Reinvent your business model with this introduction to the Business Model Canvas for arts and cultural organisations.
Osterwalder and Pigneur created The Business Model Canvas as a shared language for describing, visualising, assessing and changing business models.
They say ‘a business model describes the rationale of how an organisation creates, delivers and captures value.’
The canvas was co-created by 470 people in 45 countries, across a diverse mix of industries and sectors, and is used by many successful companies such as IBM and Ericsson.
This introduction is inspired by and references the Business Model Canvas by Strategyzer.com, featured in the book Business Model Generation by Alexander Osterwalder & Yves Pigneur.

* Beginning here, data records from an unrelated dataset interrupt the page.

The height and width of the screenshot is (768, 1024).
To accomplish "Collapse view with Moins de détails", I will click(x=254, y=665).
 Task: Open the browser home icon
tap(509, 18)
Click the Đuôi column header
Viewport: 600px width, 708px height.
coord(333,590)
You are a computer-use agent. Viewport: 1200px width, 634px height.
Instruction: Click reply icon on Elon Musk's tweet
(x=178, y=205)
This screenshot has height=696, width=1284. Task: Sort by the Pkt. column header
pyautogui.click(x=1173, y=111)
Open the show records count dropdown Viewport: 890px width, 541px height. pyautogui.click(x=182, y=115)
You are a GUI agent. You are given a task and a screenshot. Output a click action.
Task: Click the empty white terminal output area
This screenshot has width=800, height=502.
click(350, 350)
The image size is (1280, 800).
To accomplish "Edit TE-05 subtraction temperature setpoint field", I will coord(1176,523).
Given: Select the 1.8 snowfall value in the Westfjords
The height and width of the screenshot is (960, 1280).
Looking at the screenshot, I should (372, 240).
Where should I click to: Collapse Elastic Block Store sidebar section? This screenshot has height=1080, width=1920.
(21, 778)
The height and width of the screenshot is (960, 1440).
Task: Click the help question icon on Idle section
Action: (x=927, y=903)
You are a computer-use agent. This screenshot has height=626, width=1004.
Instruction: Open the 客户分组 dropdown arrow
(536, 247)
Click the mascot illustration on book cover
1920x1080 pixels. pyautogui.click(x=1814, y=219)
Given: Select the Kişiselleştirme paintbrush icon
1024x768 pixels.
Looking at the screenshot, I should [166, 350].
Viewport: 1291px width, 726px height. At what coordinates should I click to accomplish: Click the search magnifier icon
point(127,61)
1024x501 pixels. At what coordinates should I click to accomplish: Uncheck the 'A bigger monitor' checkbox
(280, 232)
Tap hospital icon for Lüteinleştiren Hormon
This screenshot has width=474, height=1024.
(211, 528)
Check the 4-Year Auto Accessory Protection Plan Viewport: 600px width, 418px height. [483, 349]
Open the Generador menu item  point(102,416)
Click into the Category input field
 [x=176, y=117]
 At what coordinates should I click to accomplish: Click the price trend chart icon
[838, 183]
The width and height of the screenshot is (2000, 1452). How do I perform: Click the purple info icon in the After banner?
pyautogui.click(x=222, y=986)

It is designed to accompany a series of business model case studies written for
www.culturehive.co.uk by Mark Robinson.
A creative canvas
The Business Model Canvas is a visual framework for describing the different elements of how a business works. It illustrates what the business does, for and with whom, the
resources it needs to do that and how money flows in and out of the business. It can be used to design new models or to analyse current models.
The canvas is made up of nine different elements. This introduction will explain what each of them might describe in an arts and cultural context.
One advantage to the Business Model Canvas is that it is not a linear description. This allows for the effects of alterations in one area to be clear, making it easier to play around with changes to current or potential models.
You can ask questions such as ‘what would happen to costs or revenue income if we introduce new partners or offers?’ This allows you to weigh up effects and risks. It can also stimulate new ideas. ‘What if...?’ can be the most powerful question when working with the canvas.